Sources: VAAC Tokyo and Sentinel-5P / Tropomi
Nishinoshima - Volcanic Ash Advisory 26.06.2020 - Doc. VAAC Tokyo
Ebeko - ash plume - Doc. ASTv / Photo by Sergey Lakomov / 27.06.2020
A moderate eruptive activity continues at the Ebeko, in the Kurils.
According to observations by volcanologists at Severo-Kurilsk, the explosions were accompanied by ash plumes at 2,200 meters asl. on June 25, 2,500 meters asl. on June 26 and more than 1,900 meters asl. on June 27.
The aviation color code remains orange.
Tjörnes FZ - location and magnitude of earthquakes at 27.06.2020 / 07:15 - Doc. IMO
The seismic swarm in the Tjörnes fracture zone, north-east of Siglufjörður, is still in progress.
During the night of June 27 at 4:52 p.m., an earthquake of magnitude 4.0 was measured at approximately 35 km NNE from Siglufjörður, this morning at 6:02 a.m., another of magnitude 3.2 was measured at approximately 20 km northeast of Siglufjörður.
Yesterday, June 26, the automatic system measured more than 700 earthquakes in the region, an earthquake> 3.0 was detected yesterday at a magnitude of 3.2 at 1:55 p.m. about thirty kilometers northeast from Siglufjörður.
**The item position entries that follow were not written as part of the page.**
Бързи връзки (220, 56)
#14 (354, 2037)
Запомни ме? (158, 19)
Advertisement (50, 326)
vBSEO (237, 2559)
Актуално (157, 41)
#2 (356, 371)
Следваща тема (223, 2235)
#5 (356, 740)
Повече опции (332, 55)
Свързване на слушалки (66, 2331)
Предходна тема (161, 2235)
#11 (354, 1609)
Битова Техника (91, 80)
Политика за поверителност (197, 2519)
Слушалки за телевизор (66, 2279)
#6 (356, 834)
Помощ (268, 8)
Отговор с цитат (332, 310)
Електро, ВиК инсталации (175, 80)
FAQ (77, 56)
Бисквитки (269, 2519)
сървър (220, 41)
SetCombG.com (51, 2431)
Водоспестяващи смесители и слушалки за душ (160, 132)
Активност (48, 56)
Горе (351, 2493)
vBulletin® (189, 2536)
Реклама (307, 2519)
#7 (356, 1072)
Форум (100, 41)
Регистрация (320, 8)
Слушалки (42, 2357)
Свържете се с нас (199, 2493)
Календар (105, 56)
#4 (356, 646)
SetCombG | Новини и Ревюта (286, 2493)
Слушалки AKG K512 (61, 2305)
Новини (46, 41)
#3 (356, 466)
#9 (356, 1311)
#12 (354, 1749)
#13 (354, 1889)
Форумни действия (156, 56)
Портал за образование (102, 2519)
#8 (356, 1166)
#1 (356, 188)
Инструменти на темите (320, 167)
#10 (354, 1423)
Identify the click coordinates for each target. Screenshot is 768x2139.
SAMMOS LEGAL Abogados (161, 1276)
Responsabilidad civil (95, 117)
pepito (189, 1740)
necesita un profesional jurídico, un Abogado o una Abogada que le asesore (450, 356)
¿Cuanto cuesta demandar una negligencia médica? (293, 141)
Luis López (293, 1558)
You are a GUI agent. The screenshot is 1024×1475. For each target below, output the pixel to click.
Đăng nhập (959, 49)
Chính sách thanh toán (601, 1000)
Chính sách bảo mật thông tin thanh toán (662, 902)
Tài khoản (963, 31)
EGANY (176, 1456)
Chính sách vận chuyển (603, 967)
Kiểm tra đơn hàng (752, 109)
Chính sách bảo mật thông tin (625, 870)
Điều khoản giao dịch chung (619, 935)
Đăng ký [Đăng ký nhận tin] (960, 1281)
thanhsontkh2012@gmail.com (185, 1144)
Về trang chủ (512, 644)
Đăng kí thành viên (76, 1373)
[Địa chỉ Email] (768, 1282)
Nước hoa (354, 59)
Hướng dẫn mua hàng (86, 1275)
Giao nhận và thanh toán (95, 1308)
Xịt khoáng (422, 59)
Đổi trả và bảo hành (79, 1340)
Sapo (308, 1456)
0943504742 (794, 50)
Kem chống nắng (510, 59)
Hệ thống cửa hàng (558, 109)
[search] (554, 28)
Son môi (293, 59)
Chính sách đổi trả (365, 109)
Since the crisis began on June 19, the National Meteorological Office's earthquake system has located about 7,000 earthquakes. Three earthquakes of more than 5 were detected in the hryvnia, the largest on Sunday evening at 7:07 pm magnitude 5.8 at 30 km from Siglufjörður. Other earthquakes larger than 5 were 5.6 and 5.4 and were located more than 20 km NE from Siglufjörður.
Many smaller earthquakes are still measured in the region, and larger earthquakes are likely to occur.